#### Gekozen fragment

6.5. Blijkens het bepaalde in de artikelen 14, 21, 22, 23 en 24 van de landsverordening grondbelasting en de daarbij behorende memorie van toelichting kan geen andere conclusie worden getrokken dan dat de Inspecteur gehouden is om (i) voorafgaande aan elk vijfjarig tijdvak vijf aanslagen vast te stellen, (ii) die aanslagen in een voor dat tijdvak op te maken legger (dossier) te bewaren en (iii) ieder jaar een aanslag bekend te maken door verzending. Uit de totstandkomingsgeschiedenis van déze bepalingen kan tevens geen andere bedoeling van de wetgever worden afgeleid. Evenmin kan een andere bedoeling worden afgeleid uit de totstandkomingsgeschiedenis van de Algemene landsverordening belastingen (ALB), waarbij bij de invoering ook enkele formele bepalingen van de LvGB zijn aangepast.
6.6. Dat voornoemde werkwijze in de praktijk sinds jaar en dag niet meer van toepassing is, vanwege het feit dat er geen sprake meer is van fysieke leggers waarin de aanslagen worden gedeponeerd, maar van digitale en/of virtuele leggers, doet niet af aan de voorgeschreven wettelijke heffingssystematiek.
6.7. Uitgaande van de hiervoor genoemde heffingssystematiek, wordt de bestreden aanslag grondbelasting 2019 geacht te zijn vastgesteld vóór 1 januari 2017 (lees: voorafgaand aan het vijfjarige tijdvak van 2017 t/m 2021), waarna deze aanslag in de (virtuele) legger is bewaard.
6.8. Zonder een wettelijke grondslag kan deze vastgestelde aanslag - die nimmer aan belanghebbende is bekendgemaakt - niet ten nadele van belanghebbende worden herzien.

########

Kun je het fragment over de aanslag grondbelasting 2019 voortzetten, te beginnen na de laatste zin? De regels die hierna komen, spelen hierbij geen rol.

#### Aangeleverde regels

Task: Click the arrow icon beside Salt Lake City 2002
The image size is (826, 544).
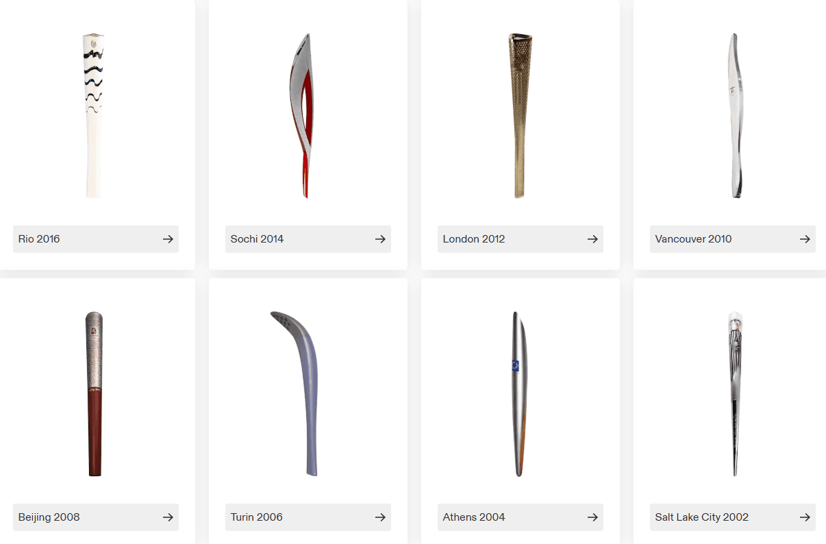Action: point(805,517)
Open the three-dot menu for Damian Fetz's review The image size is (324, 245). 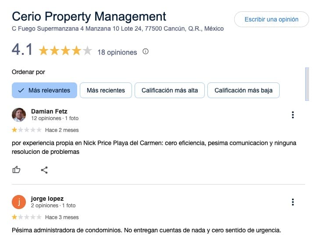coord(292,115)
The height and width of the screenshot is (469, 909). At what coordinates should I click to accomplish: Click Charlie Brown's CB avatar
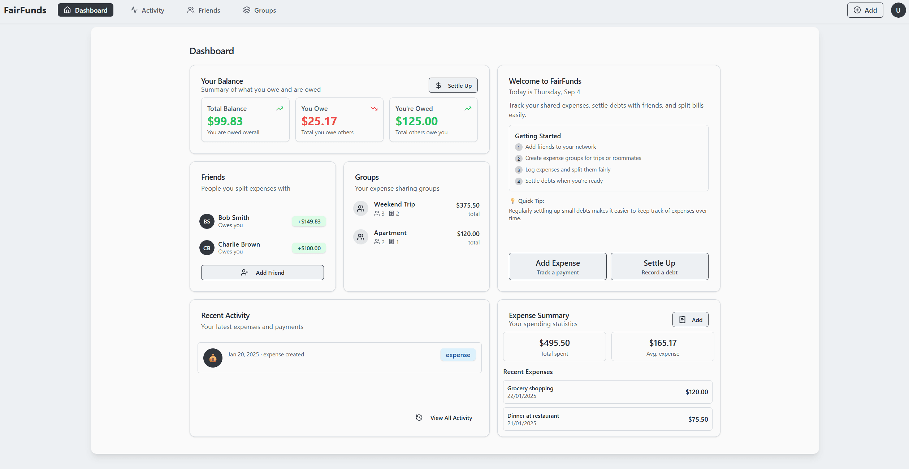[207, 248]
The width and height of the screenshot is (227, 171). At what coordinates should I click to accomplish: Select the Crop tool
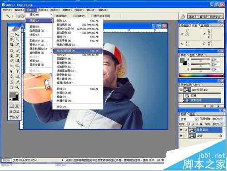(12, 45)
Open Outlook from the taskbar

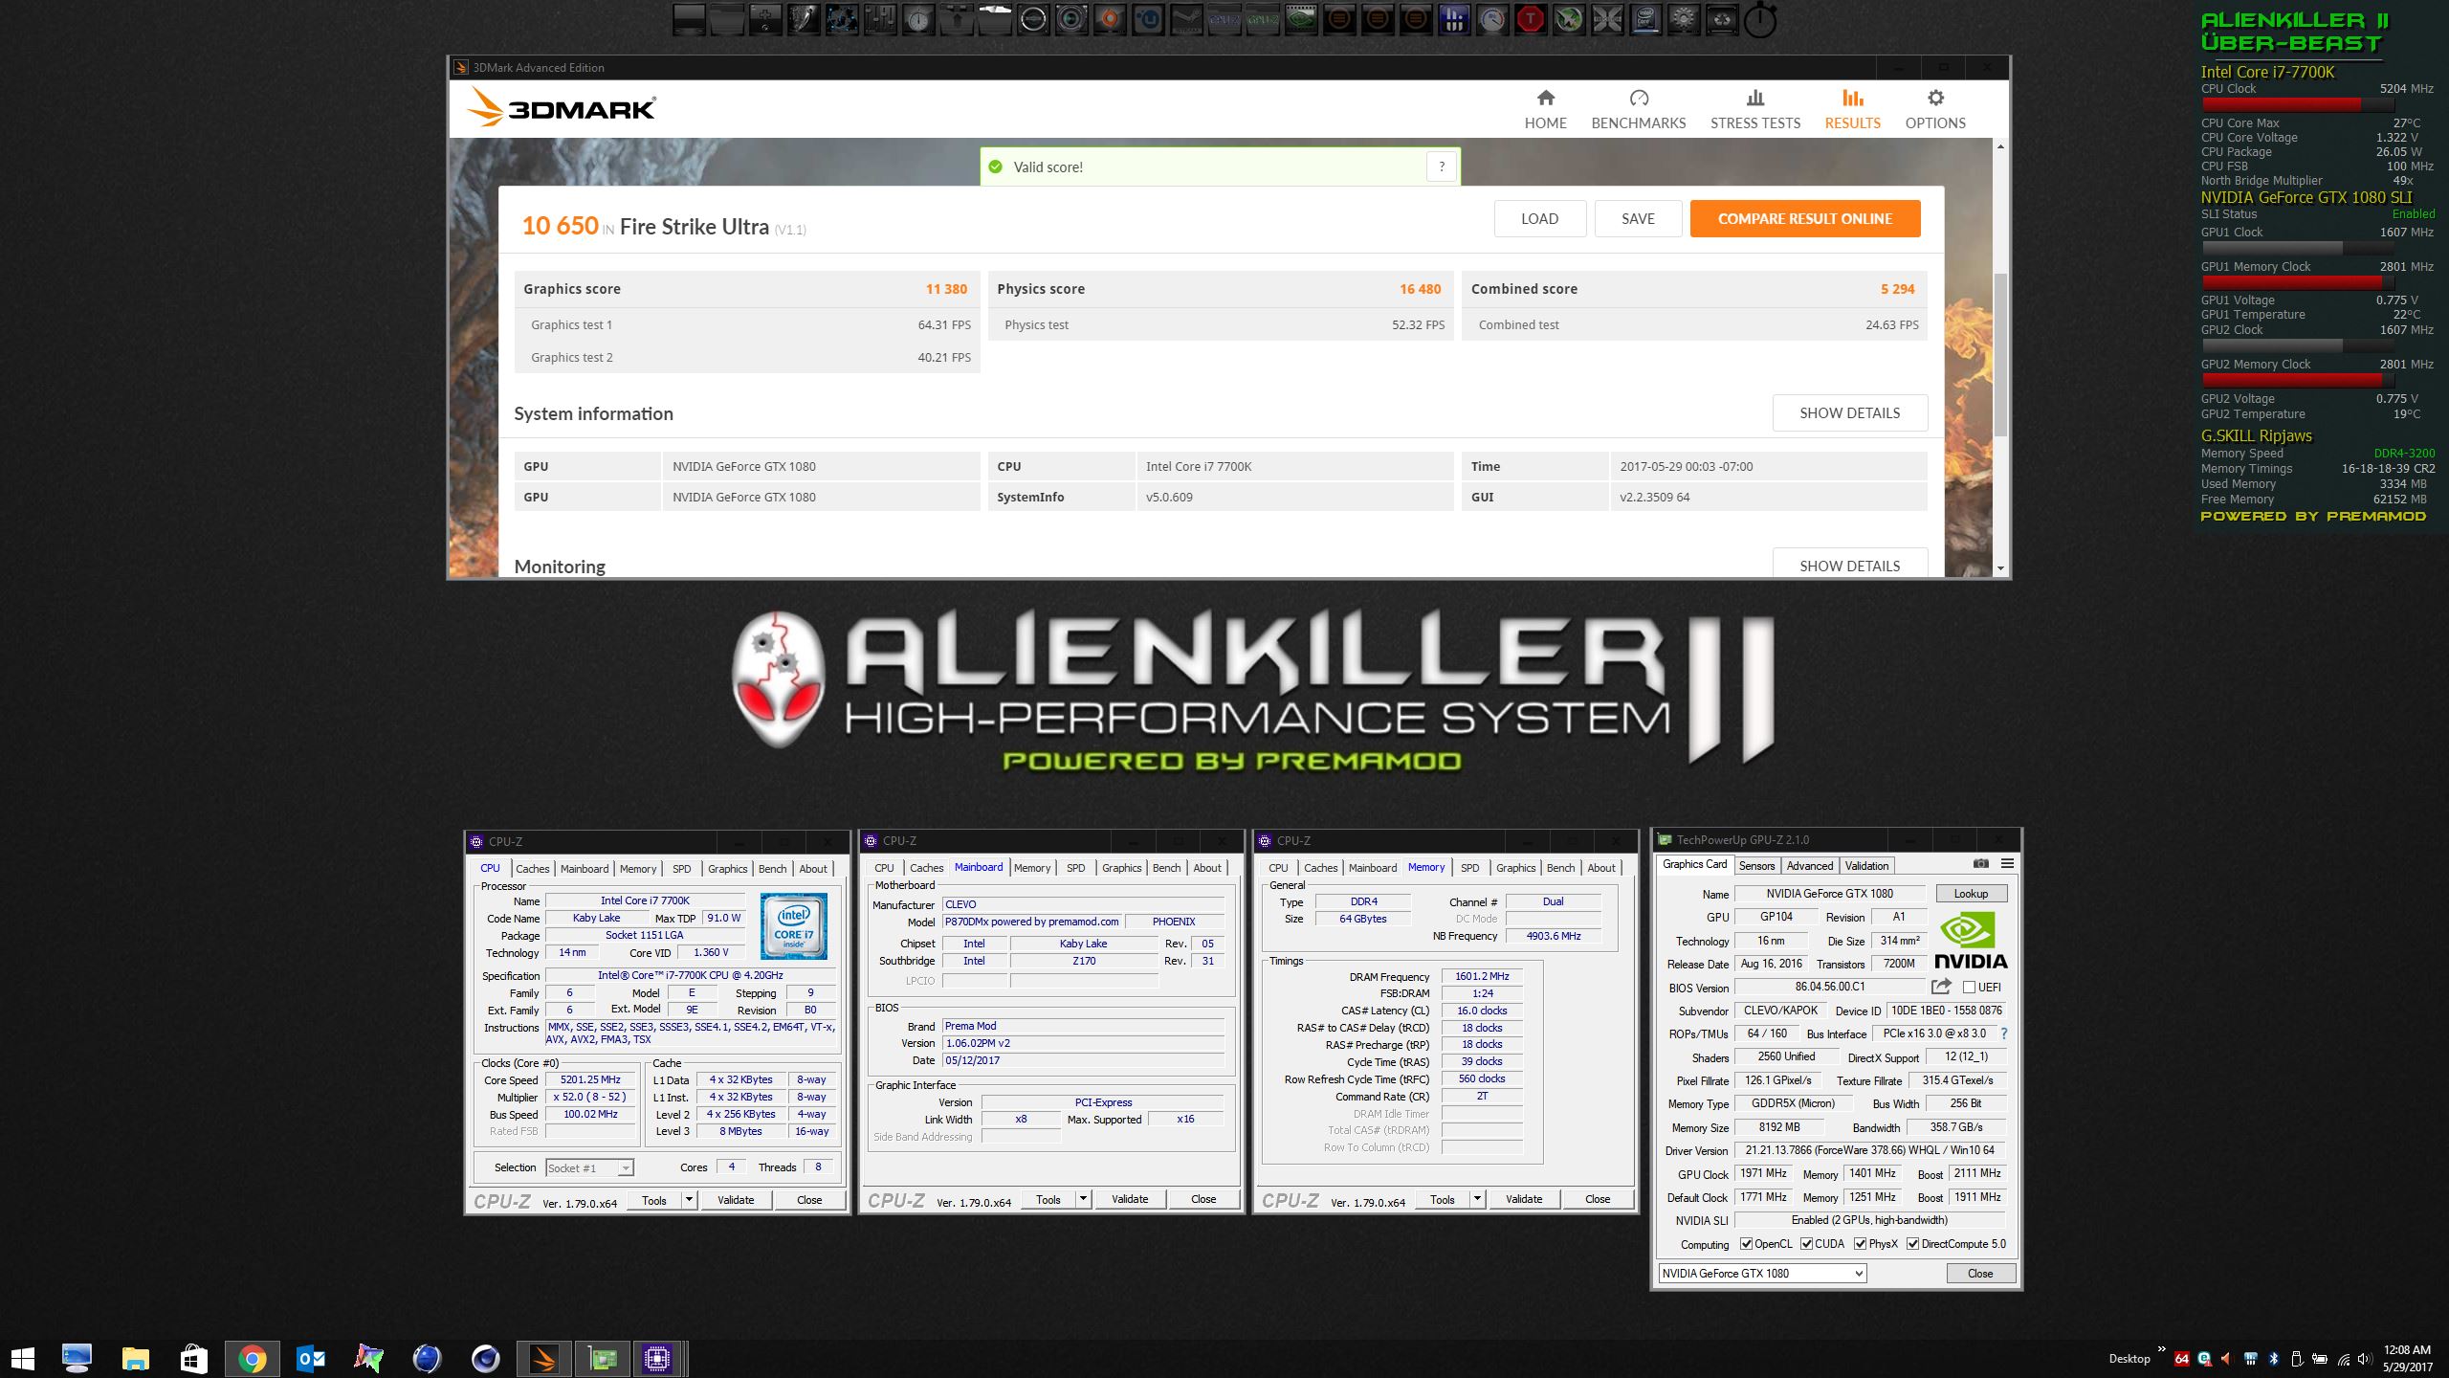click(311, 1359)
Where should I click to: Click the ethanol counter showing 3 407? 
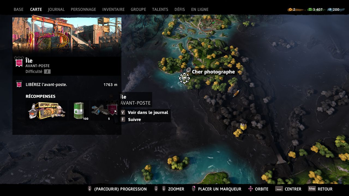click(x=315, y=10)
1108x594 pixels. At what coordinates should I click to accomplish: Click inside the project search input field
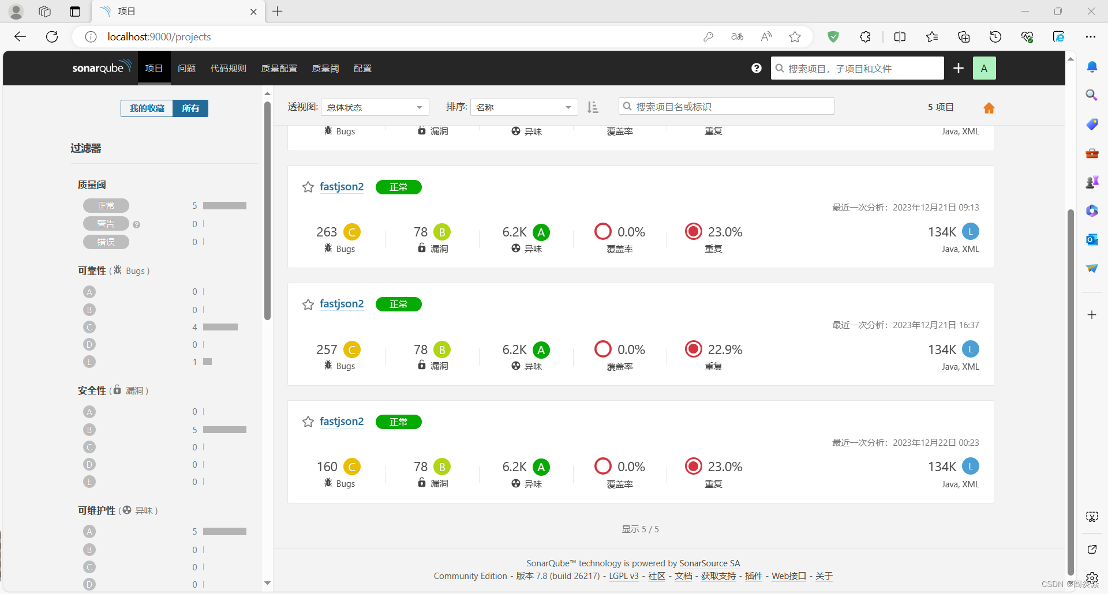726,106
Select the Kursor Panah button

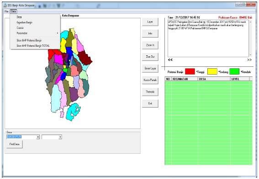(x=150, y=80)
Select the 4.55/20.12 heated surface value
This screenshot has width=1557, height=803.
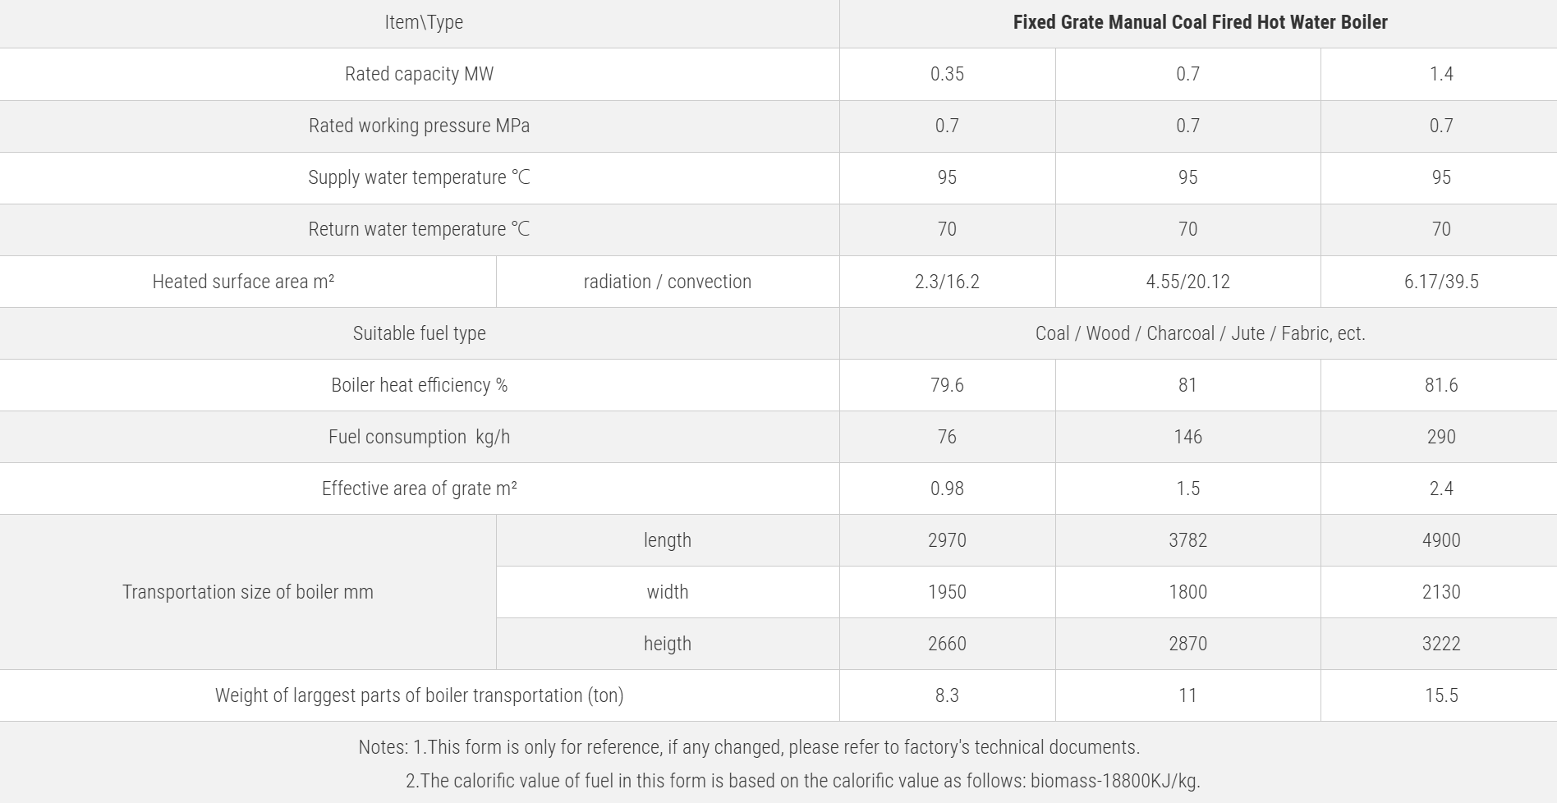pos(1187,282)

########

- **Antwoord op opgave**
6.9. Behoudens het bepaalde in artikel 24 LvGB, welke bepaling in casu toepassing mist, voorziet de Landsverordening Grondbelasting de Inspecteur niet in de mogelijkheid tot herziening van een reeds vastgestelde aanslag bij een tussentijdse tariefswijziging. Reden waarom naar de bepalingen van de ALB dient te worden gekeken.
6.10. In gevolge artikel 2, aanhef en letter g van de Algemene landsverordening belastingen (ALB) zijn de bepalingen van de ALB ook van toepassing bij de heffing van grondbelasting. Ook uit de totstandkomingsgeschiedenis van de ALB blijkt dat de bepalingen van de ALB van toepassing zijn bij de heffing van grondbelasting.
6.11. Artikel 13, eerste lid van de ALB bepaalt dat de Inspecteur belasting kan navorderen indien enig feit grond oplevert voor het vermoeden dat een aanslag tot een te laag bedrag is vastgesteld.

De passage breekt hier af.